Probe selection for unsupervised clustering

One hundred and seventy-four genes (190 probes), preferentially expressed in ALK-positive and triple-negative adenocarcinomas, were selected by the following criteria; probes whose expression levels were less than 1,000 in any adenocarcinomas with EGFR or KRAS mutations, and probes whose averaged expression levels in ALK-positive and triple-negative adenocarcinomas were more than 1.5-fold higher than those in EGFR-positive and KRAS-positive adenocarcinomas with P values less than 0.05 by t test. Expression levels for these 190 probes were log-transformed and median-centered, both for probes and samples, and were subjected to an unsupervised hierarchical clustering. The clustering was done by the centroid linkage method using the Cluster 3.0 program, and the results were visualized using the Java Treeview program (22).

Mutation analyses

Genomic DNAs from all 226 lung adenocarcinomas were analyzed for EGFR and KRAS mutations by the high-resolution melting method as described (23, 24). Total RNAs from the 226 adenocarcinomas were examined for expression of fusion transcripts between ALK and EML4 or KIF5 using a multiplex reverse transcription PCR (RT-PCR) method (25).

Statistics

Cumulative survival was estimated by the Kaplan–Meier method, and differences in the survivals between 2 groups were analyzed by log-rank test. Influences of variables on relapse-free survival (RFS) and overall survival (OS) were evaluated by uni- and multivariate analyses of the Cox proportional hazard model.
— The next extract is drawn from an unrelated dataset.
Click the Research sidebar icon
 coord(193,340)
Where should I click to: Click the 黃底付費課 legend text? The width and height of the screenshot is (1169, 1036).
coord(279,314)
For all analyses, smoking status was polarized as never-smokers (0 pack years) and ever-smokers (>0 pack years). Pathologic TNM staging was categorized as stage I versus stage II. For multivariate analysis, all variables were included that were moderately associated (P < 0.1) with RFS or OS in any of the analyses.

Bioinformatics

Associations of gene expression levels with prognosis of NSCLC patients in 7 other expression profile studies were obtained from the PrognoScan database (26). In the PrognoScan database, association of gene expression with survival of patients was evaluated by the minimum P value approach. Briefly, patients were first arranged by expression levels of a given gene. They were then divided into high- and low-expression groups at all possible cutoff points, and the risk differences of any 2 groups were estimated by the log-rank test. Finally, the cutoff point that gave the most pronounced P value was selected.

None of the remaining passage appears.